A friend of mine has a theory that women make poor drummers because they don’t have the same rigid sense of rhythm that men do. And maybe that’s right; maybe the trick, the difficulty, is all in the rhythm after all.
As summer ended I found that the thing which had initially given me comfort had become something that felt safe, which is exactly the opposite of what rock should be. Let’s face it. I didn’t want a steady beat and a scrawny 20-something boy whining about the hot girl who had snubbed him. I wanted a different rhythm and a different song.
3.
I don’t usually go in for militant feminism. I always thought that the purest and nicest form of it was just live your life, so I’ve mostly tried to do that. I can vote and earn enough money to support myself. All I need is to be happy and I can be happy the way things are, mostly, most of the time.
But I think I’ve figured out that thing about Little Fish - the thing, the thing that’s really hard to describe even when you’ve seen it - is that there’s a woman standing there with a guitar and a voice that gives you chills. And that feels good.
Juju herself is tiny - svelte, handsome, understated. And then you see her perform, and it’s like a much prettier version of what happens to Bruce Banner when he becomes The Hulk. A total transformation, a metamorphosis. I’m convinced the earth actually starts spinning faster.
In the end it’s not that it matters, particularly, that she’s a woman.

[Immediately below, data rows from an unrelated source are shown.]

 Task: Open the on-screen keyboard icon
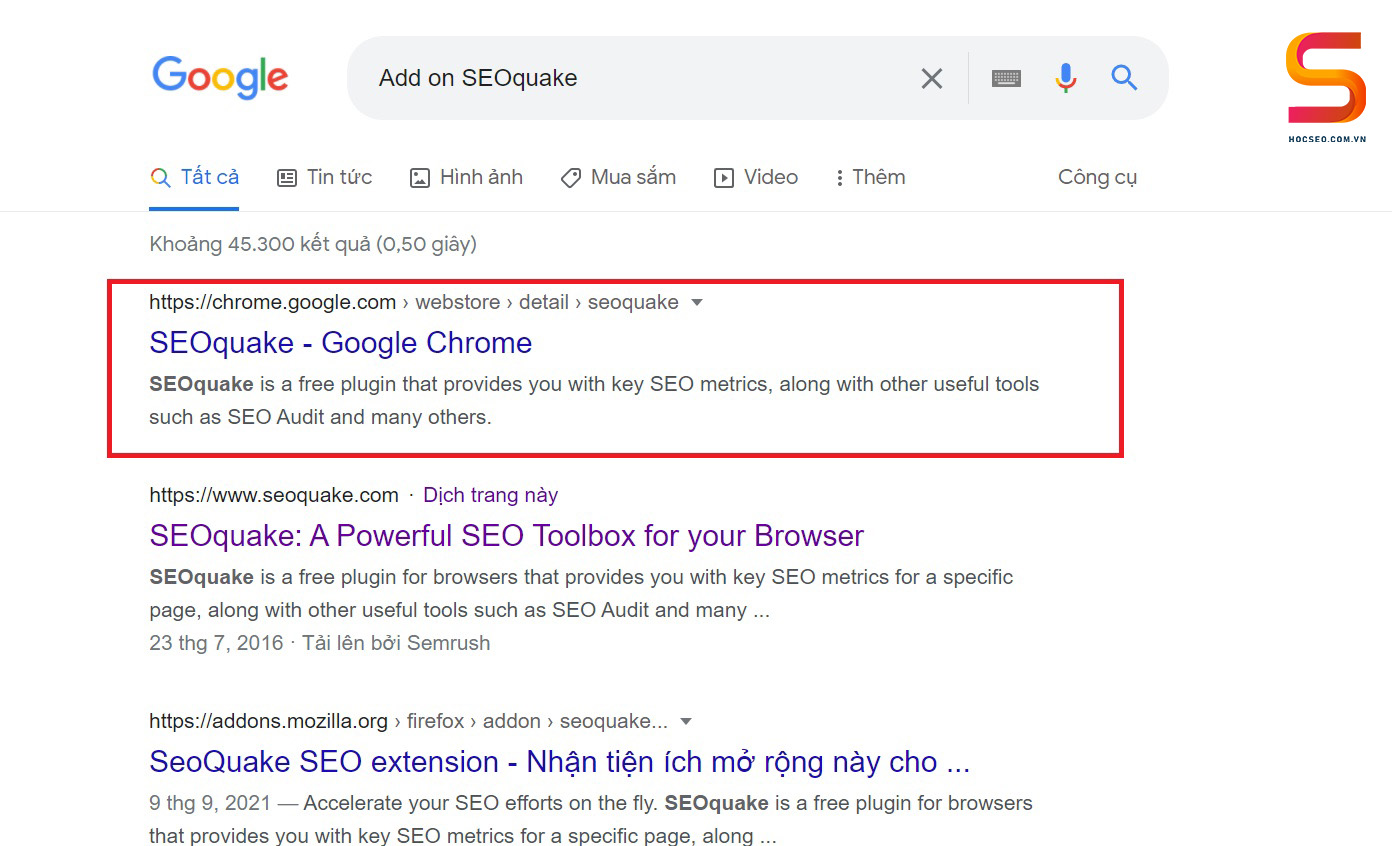click(1006, 78)
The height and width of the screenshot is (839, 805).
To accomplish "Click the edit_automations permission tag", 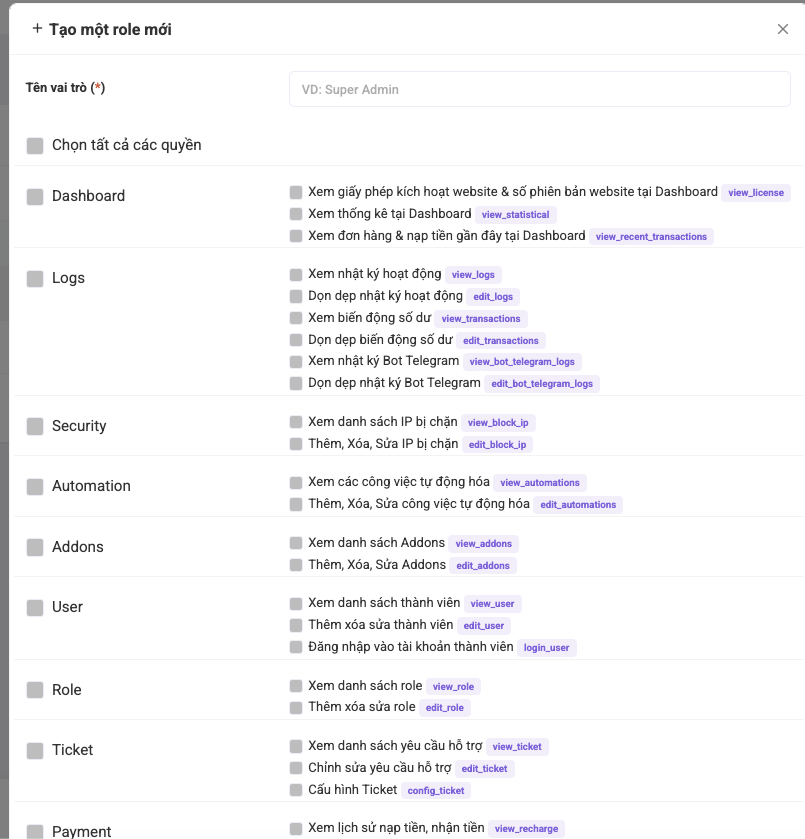I will (578, 505).
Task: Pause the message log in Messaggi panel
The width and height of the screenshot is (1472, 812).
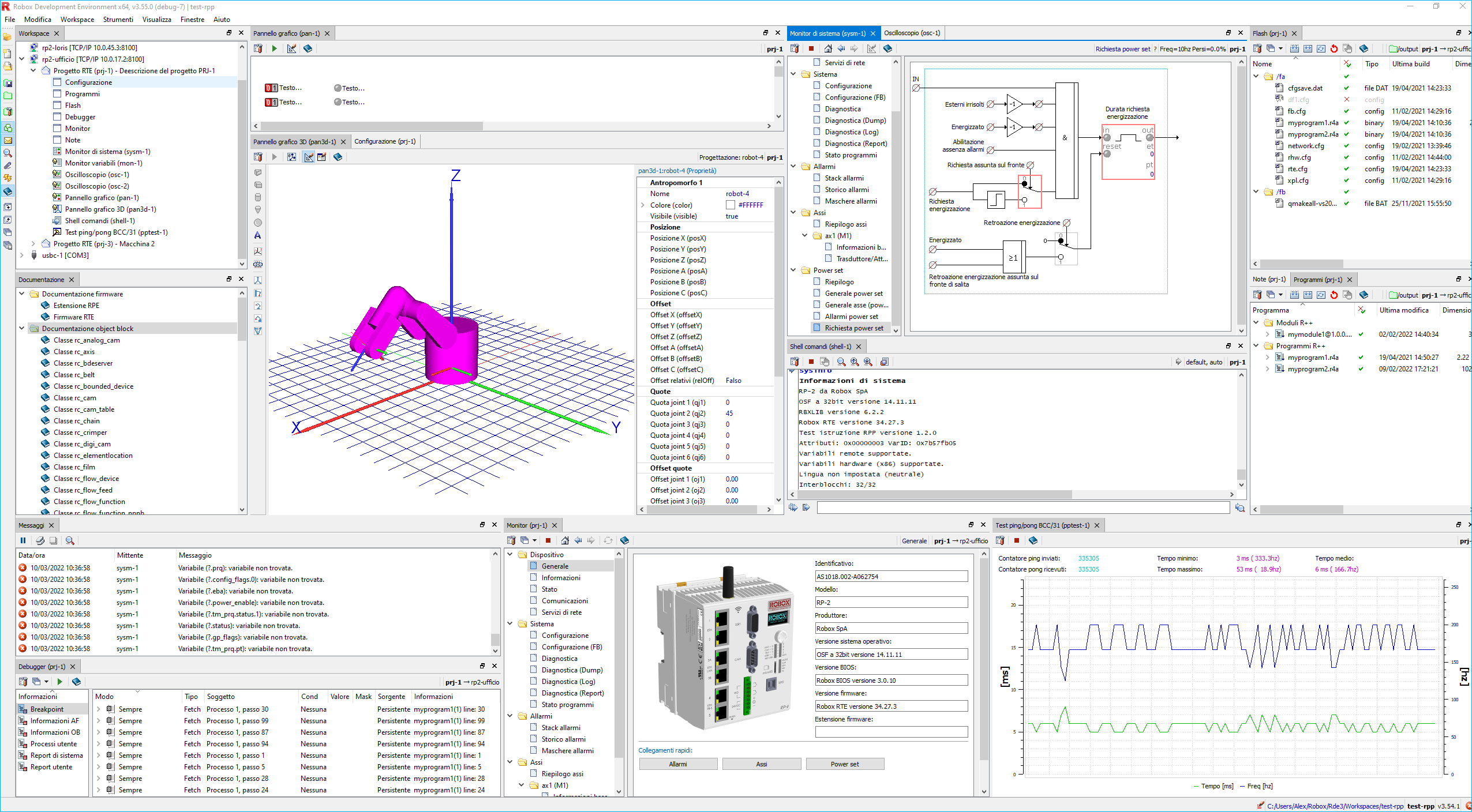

It’s that it matters how many performers are not. The other day we went to a screening of a film about the Oxford music scene. Oxford is a small city that’s produced some big acts. Little Fish is also a product of this environment. And yet in two hours of footage (covering a span of thirty years), we saw just two woman-fronted Oxford bands.
I don’t know why this is and I don’t even think I particularly care. I just know that Little Fish never sounds safe to me. They sound unhinged, in a good way. When I watch them perform I feel something, and it isn’t just lust for a sexy frontman or pain as an overenthusiastic fan jumps up and down on my foot.
It’s about the energy. When you see Little Fish perform it’s like watching an element come into being, like being present at the birth of the universe, seeing the stars rearrange themselves, the planets scatter and shift.
If only 14-year-old me had any idea that this sort of thing was out there.